The  product, i.e. the insurance policies, with their seemingly unalterable framework of mandated coverage provisions is sold across state lines, which makes it interstate commerce.

The advertising was clearly false, since the law was passed on the premise that it would not disrupt people’s then-current policies, it would allow them to keep the same doctors and hospitals, and it would cost less than their current policies.

Instead of pushing back against those claims that they knew to be false, the insurance companies participated, seemingly willingly, by making sure that the government-approved product was the only one available to replace cancelled policies.
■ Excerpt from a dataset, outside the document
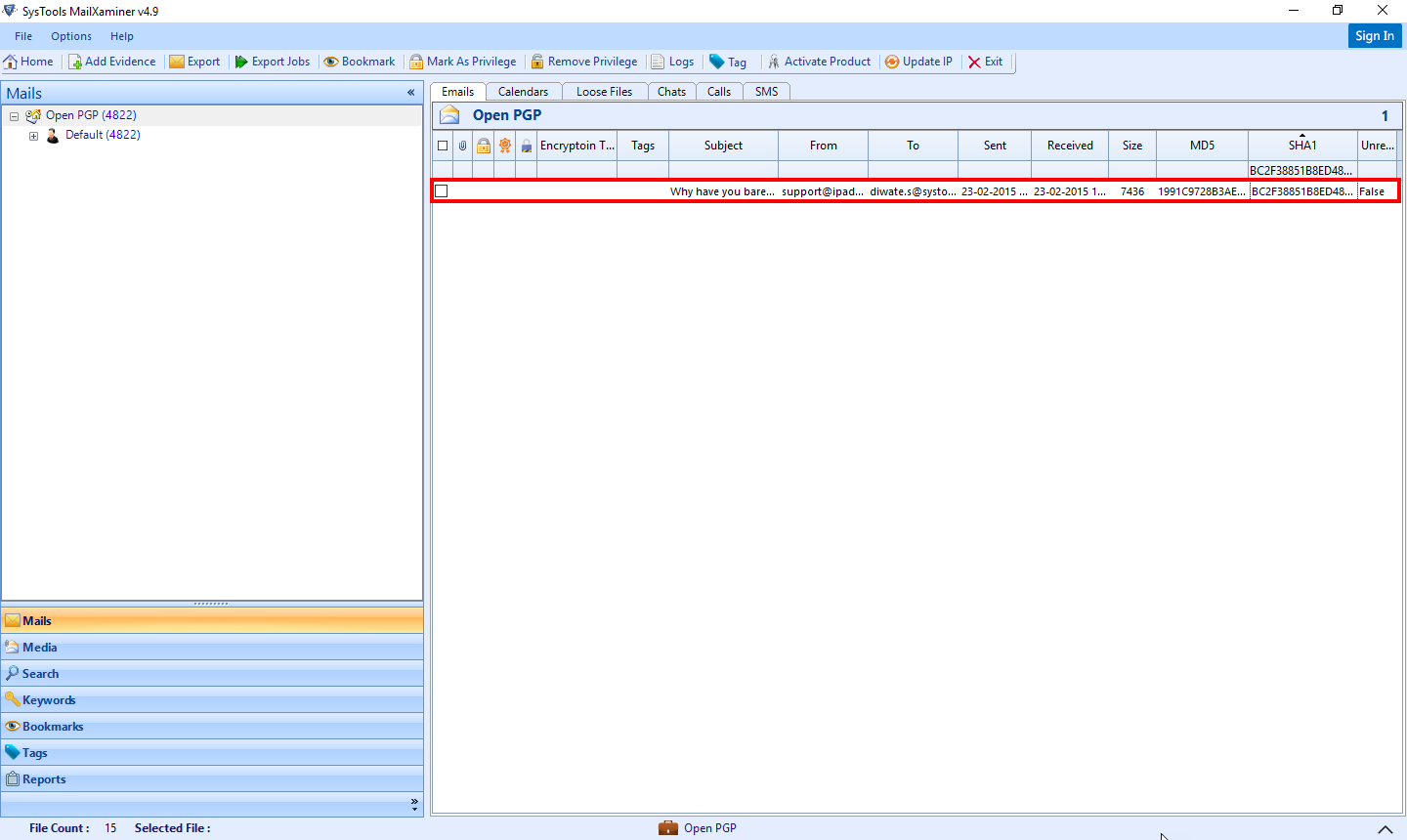Toggle the select-all header checkbox
The image size is (1407, 840).
[x=443, y=146]
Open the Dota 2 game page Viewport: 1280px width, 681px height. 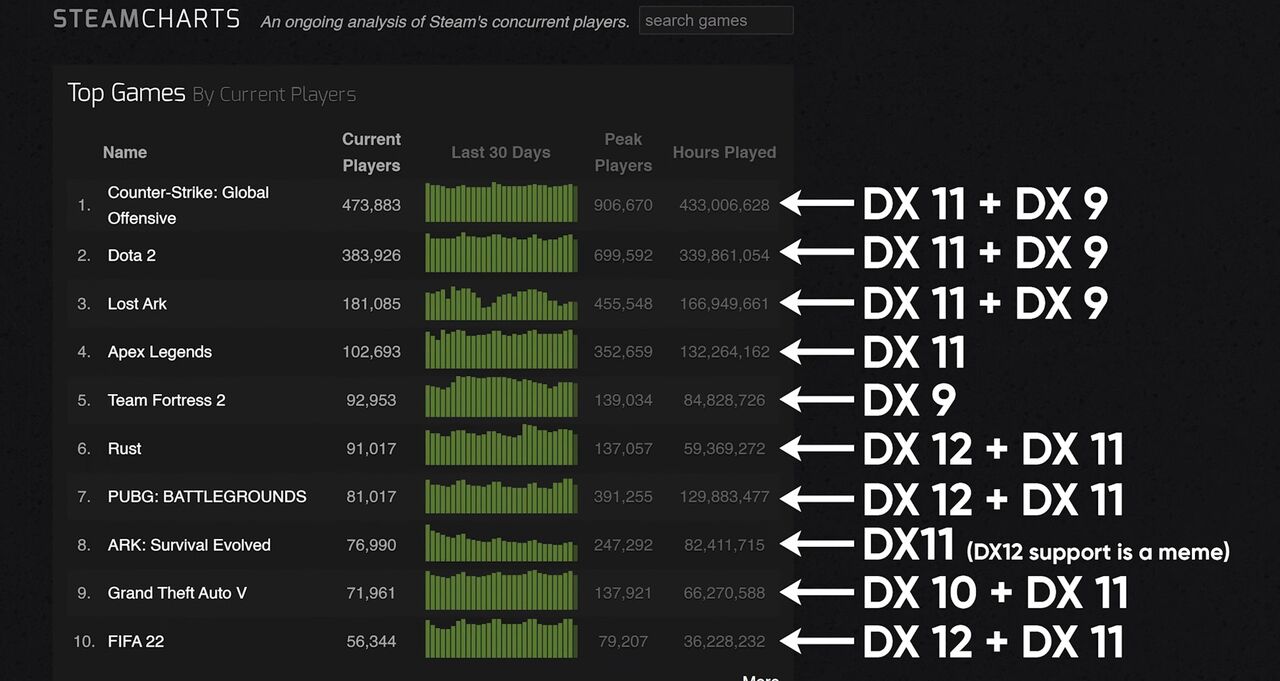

Insurance company executives clearly knew before the law became effective that some of their products would not meet ACA guidelines, that they would displace providers, and that they would be more expensive in terms of total out-of-pocket costs, including premiums,  than existing policies. There are documented meetings of these executives at the White House, and even if that were not the case, they had to have enough advance knowledge to conduct actuarial research and craft new policies.

If lawyers care about whether male enhancement products could have or have caused injury, where is the class action suit demanding recompense for injury under the ACA?

Surely advertising for plaintiffs to pursue an artificial joint manufacturer isn’t any less potentially profitable than pursuing a claim against insurance companies for taking away someone’s access to a perfectly good existing product and substituting an inferior one. 

Whether through intimidation or actual collusion, the insurance companies participated in what appears to be false claims of efficacy, or to put it more bluntly, they were complicit or at least compliant in perpetrating fraudulent claims of benefit.

Yes, it would be all too easy for the companies to say “the government made us do it”. The obvious defense is that they were simply reacting to a government edict.

Here’s the difference. In order to make that defense they are going to have to show in open court, sans DOJ attorneys, that they did not collude in marketing the idea in the first place and that they did not know the product roll out could have injurious consequences for consumers.

It will certainly take enhancement of another portion of the male anatomy to bring a suit like this, but hey, there are such enhancement products on the market. Perhaps they should be utilized in a slightly off-label application.